Critical interpretations of Attack on Titan highlight characteristics shared by the race of Eldians and the Jewish people, noting their persecution by Marleyans as similar to the Jewish persecution by Nazi Germany. This has led to accusations and theories of antisemitism and fascism directed toward the series and Isayama, including claims that Isayama was promoting nationalism and the conspiracy theory of Jewish global domination. However, opposing arguments have claimed that, while the Eldians mirror the Jewish people, they are intended for readers to sympathize with rather than to be portrayed as villains, as well as the fact that the main characters are Eldian. In 2020, Shaan Amin, writing for The New Republic, identified Attack on Titan as a favorite of alt-right and white nationalist internet communities, while also pointing out that people tend to "sift through stories to find the messages they expect". Attack on Titan characters have been co-opted as symbols by the Nordic Resistance Movement.

Manga artist Makoto Yukimura, creator of Vinland Saga, stated in an interview that he admired Isayama for his work on Attack on Titan, due to his ability to handle the entire plot until the end, especially from the 20th volume. As a result, he considered it one of his favorite manga during its serialization and recommended more people to read it.

=== Accolades ===

Attack on Titan was one of the Manga Division's Jury Recommended Works at the 14th and 15th installments of the Japan Media Arts Festival Awards in 2010 and 2011, respectively. The 2011 edition of Kono Manga ga Sugoi!, which surveys professionals in the manga and publishing industry, named Attack on Titan the best manga series for male readers.
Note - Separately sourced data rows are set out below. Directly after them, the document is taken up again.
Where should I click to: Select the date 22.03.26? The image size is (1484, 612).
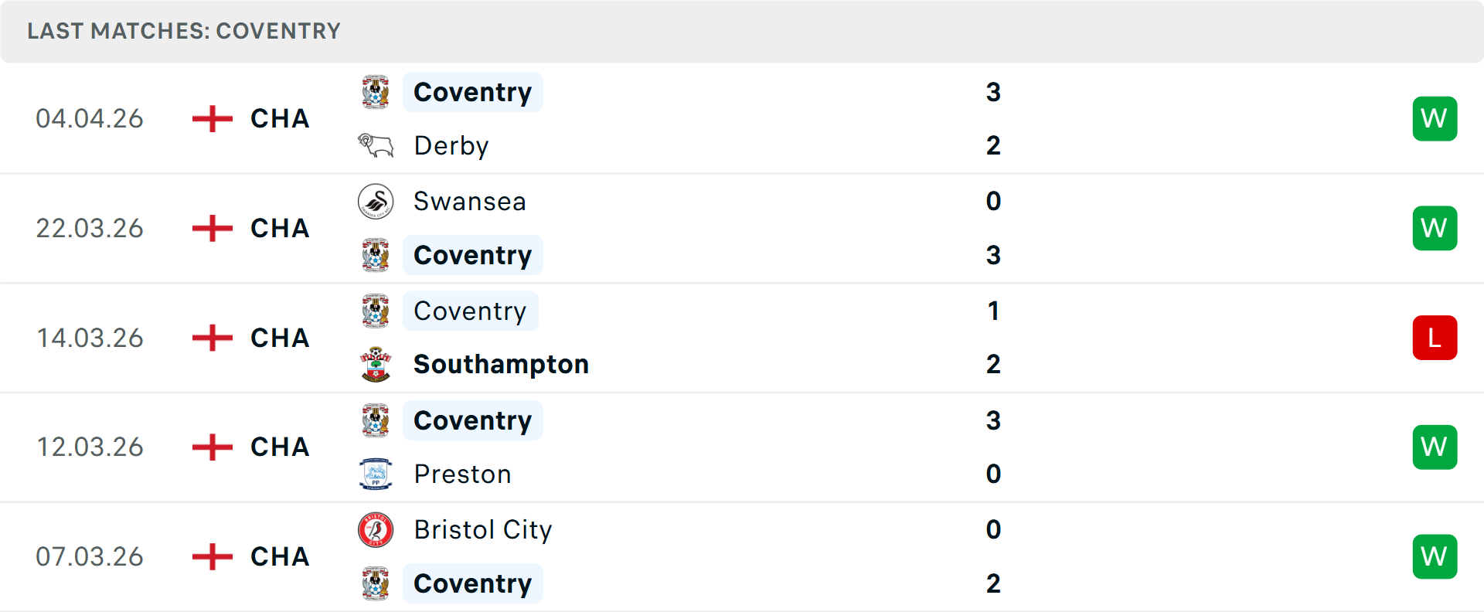pyautogui.click(x=90, y=228)
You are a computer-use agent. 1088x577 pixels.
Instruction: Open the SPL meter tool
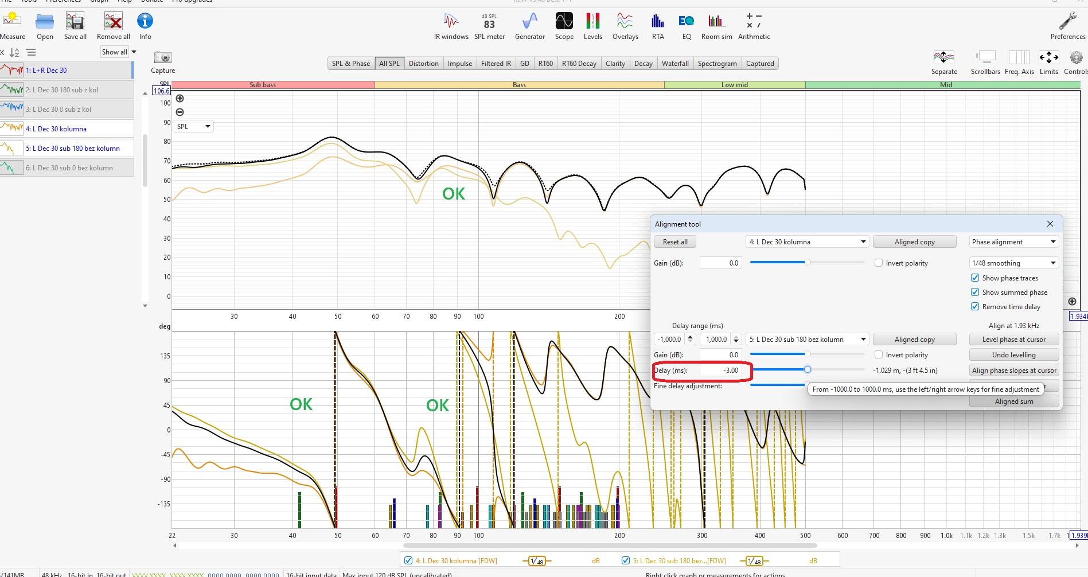489,26
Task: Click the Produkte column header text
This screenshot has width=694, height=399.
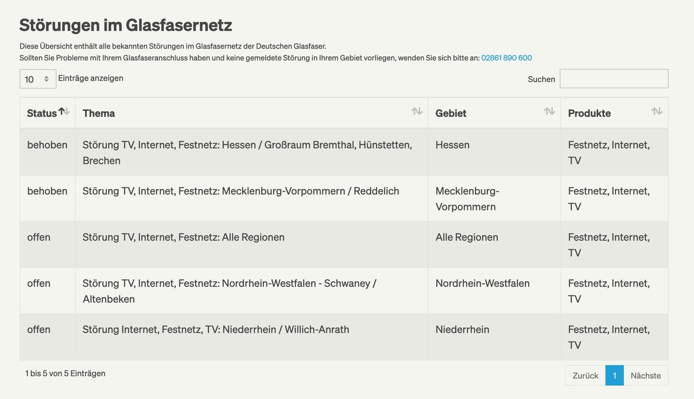Action: pos(589,113)
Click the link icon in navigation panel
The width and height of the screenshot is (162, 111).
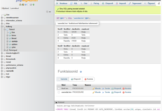coord(50,12)
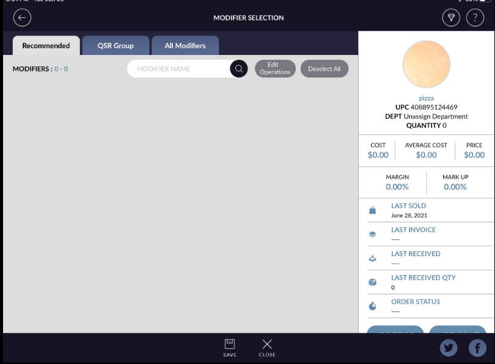The width and height of the screenshot is (495, 364).
Task: Go back using the back arrow icon
Action: pos(22,18)
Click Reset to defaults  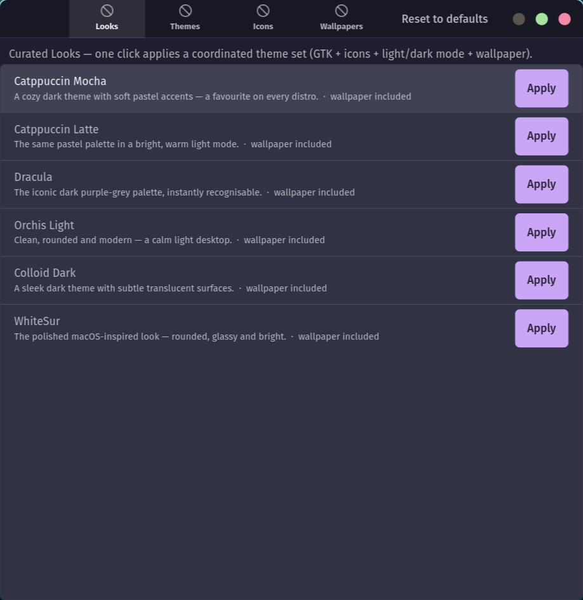[445, 19]
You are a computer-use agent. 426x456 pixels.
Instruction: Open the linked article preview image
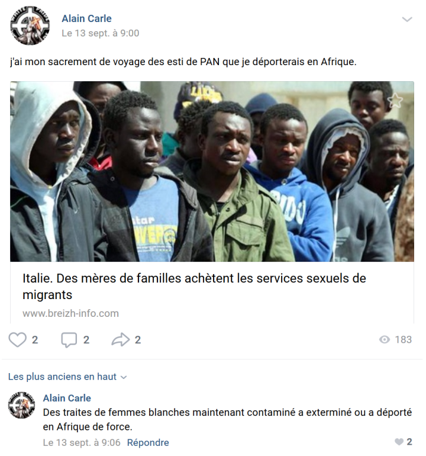point(212,171)
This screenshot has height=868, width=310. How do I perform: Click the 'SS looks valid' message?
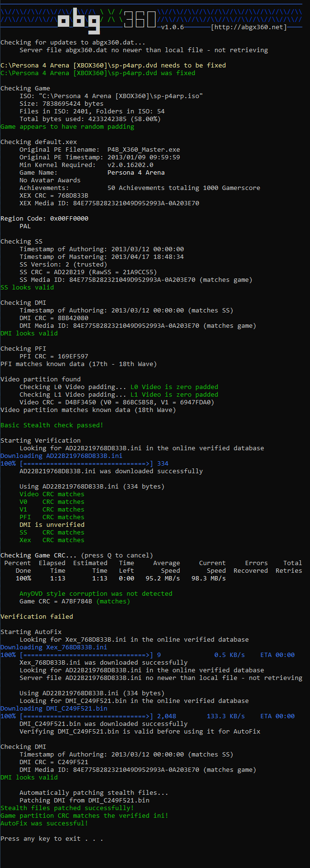27,288
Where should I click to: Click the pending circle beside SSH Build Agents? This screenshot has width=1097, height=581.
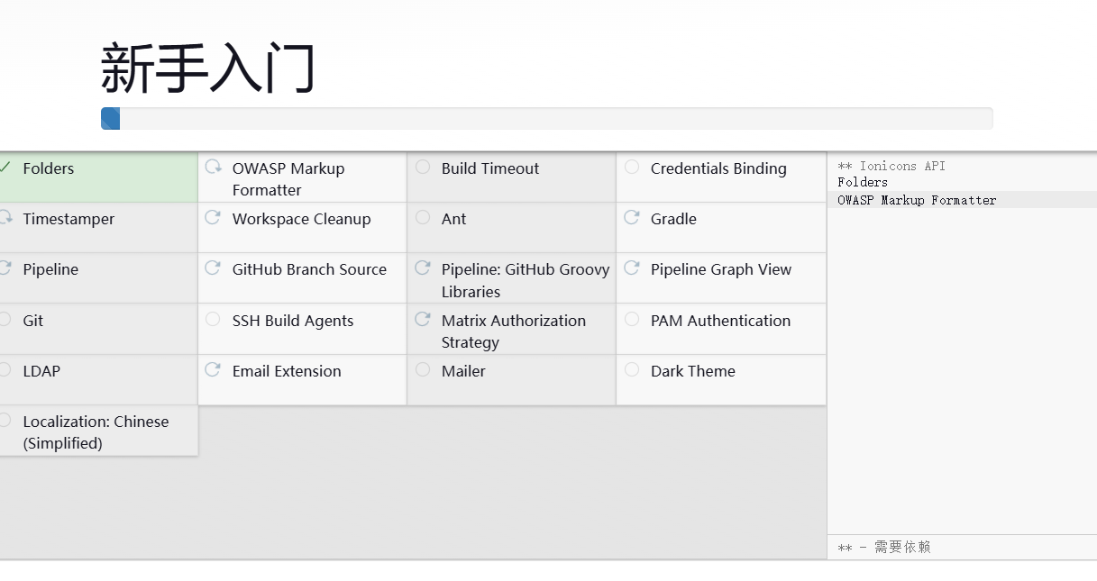(214, 319)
The 2012 edition named it the eighth best, while the 2014 edition named it the sixth best. The series won the "Shōnen Tournament 2013" by the editorial staff of the French website Manga-News. On Kadokawa Media Factory's Da Vinci magazine's "Book of the Year" list, Attack on Titan topped the list for two consecutive years in 2013 and 2014. In 2019, Comic Book Resources named Attack on Titan the best manga of the 2010s. On TV Asahi's Manga Sōsenkyo 2021 poll, in which 150,000 people voted for their top 100 manga series, Attack on Titan ranked sixth. The Young Adult Library Services Association in the United States named the series one of its "Great Graphic Novels for Teens" list in 2013. In 2021, the Attack on Titan for Giants large-scale volume broke the Guinness World Record for the "largest comic book published", previously held by Turma da Mônica.

==== Awards and nominations ====

Year: Award; Category; Result; Ref.
2011: 35th Kodansha Manga Award; Best Shōnen Manga; Won
4th Manga Taishō: Best Manga Series; Nominated
2012: 16th Tezuka Osamu Cultural Prize; Grand Prize
2013: 20th Anime & Manga Grand Prix [fr]; Best Hope Manga; Won
19th Saló del Manga de Barcelona: Best Shōnen Manga
6th Bros Comic Award [ja]: Grand Prize (Animated Comic)
2014: 18th Tezuka Osamu Cultural Prize; Grand Prize; Nominated
21st Anime & Manga Grand Prix: Best Manga Series; Won
E-Book Awards: Grand Prize
Comic Category
17th Attilio Micheluzzi Award: Best Foreign Series
True Believer Comic Awards: Favourite Manga
27th Harvey Award: Best American Edition of Foreign Material
Pochi Awards: Best Manga International
20th Saló del Manga de Barcelona: Best Shōnen Manga
NEO Awards: Best Manga Series
2015: 1st Sugoi Japan Awards; Best Manga Series
11th AnimaniA Awards: Best Manga International
Goodreads Choice Awards: Best Graphic Novels & Comics; 3rd place
2021: 27th Saló del Manga de Barcelona; Best Shōnen Manga; Nominated
2022: French Babelio Readers' Awards; Best Manga Series
53rd Seiun Awards: Best Comic

== In popular culture ==
The Attack on Titan series has been referenced in mainstream pop culture, including commercial advertisements for Subaru, Snickers, and Wonda Coffee. Its characters have been referenced in the animated series The Simpsons and The Amazing World of Gumball, the Korean drama Surplus Princess, and Japanese rock star Yoshiki's fashion brand Yoshikimono. Before the start of the San Diego Padres–Los Angeles Dodgers game held on July 5, 2019, the Colossal Titan mascot made an appearance and performed the ceremonial first pitch before taking a photo-op with Dodgers pitcher Kenta Maeda, who sported a Colossal Titan baseball glove.